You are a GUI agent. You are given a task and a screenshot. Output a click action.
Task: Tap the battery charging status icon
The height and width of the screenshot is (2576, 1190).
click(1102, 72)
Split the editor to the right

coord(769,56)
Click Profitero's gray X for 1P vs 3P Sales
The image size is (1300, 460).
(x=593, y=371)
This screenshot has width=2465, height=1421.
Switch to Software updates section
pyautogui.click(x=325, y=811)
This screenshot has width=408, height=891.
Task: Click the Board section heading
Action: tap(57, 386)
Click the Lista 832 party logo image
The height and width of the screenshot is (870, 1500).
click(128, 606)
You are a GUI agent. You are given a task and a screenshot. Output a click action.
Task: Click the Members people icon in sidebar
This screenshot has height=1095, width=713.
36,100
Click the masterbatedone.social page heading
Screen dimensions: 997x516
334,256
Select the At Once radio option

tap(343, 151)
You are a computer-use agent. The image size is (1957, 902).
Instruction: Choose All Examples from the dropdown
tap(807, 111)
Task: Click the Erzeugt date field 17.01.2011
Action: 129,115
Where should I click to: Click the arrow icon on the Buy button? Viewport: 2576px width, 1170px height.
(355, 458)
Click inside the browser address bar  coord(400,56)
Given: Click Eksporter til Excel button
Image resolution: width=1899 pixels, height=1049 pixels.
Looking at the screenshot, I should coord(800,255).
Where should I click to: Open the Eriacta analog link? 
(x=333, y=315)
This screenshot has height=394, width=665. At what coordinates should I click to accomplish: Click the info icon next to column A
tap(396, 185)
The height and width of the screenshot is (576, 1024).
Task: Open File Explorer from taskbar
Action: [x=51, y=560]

Required work:
Reproduce the lines above exactly as they are given.

Response to the task:
You are a GUI agent. You are given a task and a screenshot. Output a click action.
Task: Tap the battery charging status icon
The height and width of the screenshot is (2576, 1190).
click(1102, 72)
Split the editor to the right

coord(769,56)
Click Profitero's gray X for 1P vs 3P Sales
The image size is (1300, 460).
(x=593, y=371)
This screenshot has width=2465, height=1421.
Switch to Software updates section
pyautogui.click(x=325, y=811)
This screenshot has width=408, height=891.
Task: Click the Board section heading
Action: tap(57, 386)
Click the Lista 832 party logo image
The height and width of the screenshot is (870, 1500).
click(128, 606)
You are a GUI agent. You are given a task and a screenshot. Output a click action.
Task: Click the Members people icon in sidebar
This screenshot has height=1095, width=713.
36,100
Click the masterbatedone.social page heading
Screen dimensions: 997x516
334,256
Select the At Once radio option

tap(343, 151)
You are a computer-use agent. The image size is (1957, 902).
Instruction: Choose All Examples from the dropdown
tap(807, 111)
Task: Click the Erzeugt date field 17.01.2011
Action: 129,115
Where should I click to: Click the arrow icon on the Buy button? Viewport: 2576px width, 1170px height.
(355, 458)
Click inside the browser address bar  coord(400,56)
Given: Click Eksporter til Excel button
Image resolution: width=1899 pixels, height=1049 pixels.
Looking at the screenshot, I should coord(800,255).
Where should I click to: Open the Eriacta analog link? 
(x=333, y=315)
This screenshot has height=394, width=665. At what coordinates should I click to accomplish: Click the info icon next to column A
tap(396, 185)
The height and width of the screenshot is (576, 1024).
Task: Open File Explorer from taskbar
Action: [x=51, y=560]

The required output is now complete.